> BRIEF
Scan the data for lines with "notifications" and report the count by itself.

> DATA SHOWN
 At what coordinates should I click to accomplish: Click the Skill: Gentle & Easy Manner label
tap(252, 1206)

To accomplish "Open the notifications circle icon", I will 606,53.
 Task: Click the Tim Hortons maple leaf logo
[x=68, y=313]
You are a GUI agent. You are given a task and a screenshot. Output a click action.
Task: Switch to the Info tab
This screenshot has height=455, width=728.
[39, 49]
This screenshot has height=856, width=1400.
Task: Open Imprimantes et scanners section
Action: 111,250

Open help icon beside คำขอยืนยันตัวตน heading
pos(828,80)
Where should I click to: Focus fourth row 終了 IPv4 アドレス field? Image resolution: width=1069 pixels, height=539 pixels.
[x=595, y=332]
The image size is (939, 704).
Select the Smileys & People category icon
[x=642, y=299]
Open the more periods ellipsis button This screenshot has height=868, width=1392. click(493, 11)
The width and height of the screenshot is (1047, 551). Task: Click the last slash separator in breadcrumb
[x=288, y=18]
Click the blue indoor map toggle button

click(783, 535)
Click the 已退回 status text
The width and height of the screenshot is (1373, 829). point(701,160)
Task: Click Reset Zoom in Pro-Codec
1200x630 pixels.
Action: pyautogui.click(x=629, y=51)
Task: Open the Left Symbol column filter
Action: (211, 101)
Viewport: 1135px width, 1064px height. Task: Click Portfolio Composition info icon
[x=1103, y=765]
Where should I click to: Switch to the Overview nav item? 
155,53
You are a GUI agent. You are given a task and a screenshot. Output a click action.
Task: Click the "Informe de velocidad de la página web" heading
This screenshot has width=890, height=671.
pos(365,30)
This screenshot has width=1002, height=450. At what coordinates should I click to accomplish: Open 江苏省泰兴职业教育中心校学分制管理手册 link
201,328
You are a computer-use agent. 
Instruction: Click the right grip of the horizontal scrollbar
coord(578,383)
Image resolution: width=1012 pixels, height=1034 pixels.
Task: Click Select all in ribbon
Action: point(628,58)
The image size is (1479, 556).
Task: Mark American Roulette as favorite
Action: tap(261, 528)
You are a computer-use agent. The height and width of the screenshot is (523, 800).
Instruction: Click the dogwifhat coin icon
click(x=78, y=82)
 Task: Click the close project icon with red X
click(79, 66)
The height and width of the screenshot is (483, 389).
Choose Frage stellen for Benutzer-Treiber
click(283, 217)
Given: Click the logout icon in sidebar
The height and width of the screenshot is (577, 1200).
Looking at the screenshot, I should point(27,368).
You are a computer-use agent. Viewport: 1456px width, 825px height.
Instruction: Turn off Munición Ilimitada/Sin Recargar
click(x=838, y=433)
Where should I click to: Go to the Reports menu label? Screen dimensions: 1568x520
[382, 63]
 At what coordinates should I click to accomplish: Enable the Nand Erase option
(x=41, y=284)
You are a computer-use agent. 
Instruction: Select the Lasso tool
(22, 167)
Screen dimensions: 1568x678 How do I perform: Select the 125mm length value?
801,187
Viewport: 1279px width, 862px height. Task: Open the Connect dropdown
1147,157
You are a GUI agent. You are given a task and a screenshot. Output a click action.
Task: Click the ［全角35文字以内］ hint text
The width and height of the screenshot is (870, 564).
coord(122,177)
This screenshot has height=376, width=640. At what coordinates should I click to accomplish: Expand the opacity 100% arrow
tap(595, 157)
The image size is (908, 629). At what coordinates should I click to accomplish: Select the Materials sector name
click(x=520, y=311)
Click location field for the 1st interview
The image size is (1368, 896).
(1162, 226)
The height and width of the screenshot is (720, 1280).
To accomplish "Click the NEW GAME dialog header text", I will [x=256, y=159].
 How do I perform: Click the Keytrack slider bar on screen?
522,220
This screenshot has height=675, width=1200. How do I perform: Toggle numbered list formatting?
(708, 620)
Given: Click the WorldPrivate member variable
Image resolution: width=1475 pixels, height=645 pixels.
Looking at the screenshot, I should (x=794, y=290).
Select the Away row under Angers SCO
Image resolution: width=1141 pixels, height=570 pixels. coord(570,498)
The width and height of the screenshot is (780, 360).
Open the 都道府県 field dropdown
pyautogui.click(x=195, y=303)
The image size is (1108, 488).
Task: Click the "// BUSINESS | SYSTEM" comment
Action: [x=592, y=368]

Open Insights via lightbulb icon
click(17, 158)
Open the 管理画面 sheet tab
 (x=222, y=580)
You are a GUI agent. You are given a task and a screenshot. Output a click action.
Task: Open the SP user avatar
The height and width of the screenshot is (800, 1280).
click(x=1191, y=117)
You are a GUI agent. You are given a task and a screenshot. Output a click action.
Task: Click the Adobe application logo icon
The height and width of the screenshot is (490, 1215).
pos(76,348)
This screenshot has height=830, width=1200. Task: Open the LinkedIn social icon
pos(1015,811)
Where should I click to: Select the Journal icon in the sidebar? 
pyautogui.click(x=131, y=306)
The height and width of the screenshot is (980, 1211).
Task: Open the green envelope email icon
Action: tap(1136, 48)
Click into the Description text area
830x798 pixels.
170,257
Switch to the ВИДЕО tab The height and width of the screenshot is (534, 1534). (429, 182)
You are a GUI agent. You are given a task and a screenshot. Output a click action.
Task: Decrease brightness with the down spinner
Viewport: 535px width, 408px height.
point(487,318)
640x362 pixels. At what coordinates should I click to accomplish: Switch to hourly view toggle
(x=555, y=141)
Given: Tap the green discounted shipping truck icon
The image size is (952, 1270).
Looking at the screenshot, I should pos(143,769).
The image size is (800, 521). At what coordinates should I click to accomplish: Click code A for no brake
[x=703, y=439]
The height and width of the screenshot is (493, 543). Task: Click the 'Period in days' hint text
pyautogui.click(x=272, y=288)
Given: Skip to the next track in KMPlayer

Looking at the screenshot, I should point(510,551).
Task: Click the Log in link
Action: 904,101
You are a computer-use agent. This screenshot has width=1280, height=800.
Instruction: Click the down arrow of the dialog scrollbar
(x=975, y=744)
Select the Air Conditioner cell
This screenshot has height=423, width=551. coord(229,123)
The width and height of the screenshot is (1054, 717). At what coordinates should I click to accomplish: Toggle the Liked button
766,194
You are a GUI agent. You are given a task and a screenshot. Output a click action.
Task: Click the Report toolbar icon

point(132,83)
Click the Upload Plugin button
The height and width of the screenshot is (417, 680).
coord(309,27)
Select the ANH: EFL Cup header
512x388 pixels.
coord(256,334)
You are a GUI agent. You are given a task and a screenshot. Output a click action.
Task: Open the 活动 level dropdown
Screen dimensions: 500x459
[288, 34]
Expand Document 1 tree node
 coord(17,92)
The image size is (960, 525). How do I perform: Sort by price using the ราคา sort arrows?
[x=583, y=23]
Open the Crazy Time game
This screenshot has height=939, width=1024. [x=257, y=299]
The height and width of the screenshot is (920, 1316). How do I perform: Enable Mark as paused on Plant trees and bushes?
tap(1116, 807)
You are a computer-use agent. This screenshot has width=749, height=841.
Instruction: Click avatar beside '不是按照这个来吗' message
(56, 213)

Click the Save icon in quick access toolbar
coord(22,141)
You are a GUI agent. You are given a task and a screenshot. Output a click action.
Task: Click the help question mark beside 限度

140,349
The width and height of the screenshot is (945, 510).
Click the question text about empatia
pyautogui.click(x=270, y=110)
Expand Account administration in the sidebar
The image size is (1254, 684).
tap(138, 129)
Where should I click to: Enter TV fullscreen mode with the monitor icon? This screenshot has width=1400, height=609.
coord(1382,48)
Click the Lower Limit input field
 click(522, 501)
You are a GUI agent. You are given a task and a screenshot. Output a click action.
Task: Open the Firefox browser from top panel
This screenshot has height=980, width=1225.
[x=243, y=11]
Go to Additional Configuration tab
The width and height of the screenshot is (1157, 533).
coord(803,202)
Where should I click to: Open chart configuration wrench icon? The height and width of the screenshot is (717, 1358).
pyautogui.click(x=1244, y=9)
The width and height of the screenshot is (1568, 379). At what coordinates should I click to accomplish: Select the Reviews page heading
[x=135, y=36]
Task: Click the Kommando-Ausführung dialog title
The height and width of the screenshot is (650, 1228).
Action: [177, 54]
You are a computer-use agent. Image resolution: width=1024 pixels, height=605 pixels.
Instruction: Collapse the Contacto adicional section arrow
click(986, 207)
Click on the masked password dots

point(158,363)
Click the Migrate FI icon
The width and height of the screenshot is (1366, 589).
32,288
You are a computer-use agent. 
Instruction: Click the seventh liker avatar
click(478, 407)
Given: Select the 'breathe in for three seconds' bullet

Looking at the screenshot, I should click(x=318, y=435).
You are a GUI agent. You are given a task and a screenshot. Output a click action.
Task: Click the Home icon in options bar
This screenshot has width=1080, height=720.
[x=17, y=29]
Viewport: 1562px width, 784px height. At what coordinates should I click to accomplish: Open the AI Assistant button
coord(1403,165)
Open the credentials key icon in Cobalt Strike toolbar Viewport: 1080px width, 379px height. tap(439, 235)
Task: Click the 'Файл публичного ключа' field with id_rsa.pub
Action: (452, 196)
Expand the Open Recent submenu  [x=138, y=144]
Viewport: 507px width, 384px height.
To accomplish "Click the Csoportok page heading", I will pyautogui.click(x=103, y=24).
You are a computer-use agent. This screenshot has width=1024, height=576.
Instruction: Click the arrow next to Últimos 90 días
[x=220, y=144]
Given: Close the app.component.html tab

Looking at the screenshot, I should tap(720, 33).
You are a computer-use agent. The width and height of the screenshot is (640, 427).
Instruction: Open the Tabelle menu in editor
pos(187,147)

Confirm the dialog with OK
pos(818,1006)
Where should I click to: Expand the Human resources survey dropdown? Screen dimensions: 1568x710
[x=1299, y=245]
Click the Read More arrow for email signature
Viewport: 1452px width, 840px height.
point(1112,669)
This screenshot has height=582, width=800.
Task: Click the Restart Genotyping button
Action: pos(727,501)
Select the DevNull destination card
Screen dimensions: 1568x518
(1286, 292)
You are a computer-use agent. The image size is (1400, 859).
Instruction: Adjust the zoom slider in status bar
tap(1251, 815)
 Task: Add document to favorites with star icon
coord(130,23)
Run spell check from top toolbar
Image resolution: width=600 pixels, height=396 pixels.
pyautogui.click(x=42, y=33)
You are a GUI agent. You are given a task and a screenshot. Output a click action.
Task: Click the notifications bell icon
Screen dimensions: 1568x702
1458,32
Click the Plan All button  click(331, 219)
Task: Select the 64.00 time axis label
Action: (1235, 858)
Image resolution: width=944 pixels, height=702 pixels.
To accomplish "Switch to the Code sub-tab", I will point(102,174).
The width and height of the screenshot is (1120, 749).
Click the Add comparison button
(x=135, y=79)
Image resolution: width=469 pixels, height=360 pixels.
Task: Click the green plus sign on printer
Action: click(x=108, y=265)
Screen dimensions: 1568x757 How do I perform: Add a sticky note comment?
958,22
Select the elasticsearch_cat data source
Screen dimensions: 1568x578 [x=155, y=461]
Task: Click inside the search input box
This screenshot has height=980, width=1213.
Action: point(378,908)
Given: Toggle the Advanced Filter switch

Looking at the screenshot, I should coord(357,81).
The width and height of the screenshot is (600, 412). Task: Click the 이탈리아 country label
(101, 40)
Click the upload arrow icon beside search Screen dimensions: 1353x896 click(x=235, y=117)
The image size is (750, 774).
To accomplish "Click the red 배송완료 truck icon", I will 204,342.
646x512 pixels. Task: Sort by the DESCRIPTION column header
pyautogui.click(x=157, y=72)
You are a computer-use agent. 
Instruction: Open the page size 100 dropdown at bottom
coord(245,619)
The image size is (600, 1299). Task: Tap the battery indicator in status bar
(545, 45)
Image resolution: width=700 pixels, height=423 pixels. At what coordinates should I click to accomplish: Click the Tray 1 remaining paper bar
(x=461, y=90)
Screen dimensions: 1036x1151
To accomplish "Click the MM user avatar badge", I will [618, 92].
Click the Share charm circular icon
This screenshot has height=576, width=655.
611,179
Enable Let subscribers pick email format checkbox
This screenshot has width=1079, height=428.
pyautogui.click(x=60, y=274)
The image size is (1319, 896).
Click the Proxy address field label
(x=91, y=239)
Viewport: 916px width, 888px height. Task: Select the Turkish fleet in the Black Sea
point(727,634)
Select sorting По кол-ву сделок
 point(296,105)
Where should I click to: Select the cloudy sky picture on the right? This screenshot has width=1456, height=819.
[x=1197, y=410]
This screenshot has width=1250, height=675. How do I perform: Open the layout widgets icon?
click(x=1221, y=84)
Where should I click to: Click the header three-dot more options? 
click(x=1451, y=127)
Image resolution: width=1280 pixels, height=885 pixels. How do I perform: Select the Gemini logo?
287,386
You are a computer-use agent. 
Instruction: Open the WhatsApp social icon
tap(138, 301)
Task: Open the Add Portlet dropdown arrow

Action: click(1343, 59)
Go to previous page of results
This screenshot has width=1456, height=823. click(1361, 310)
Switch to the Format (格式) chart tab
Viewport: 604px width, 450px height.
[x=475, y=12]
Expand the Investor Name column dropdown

> TASK RESPONSE
2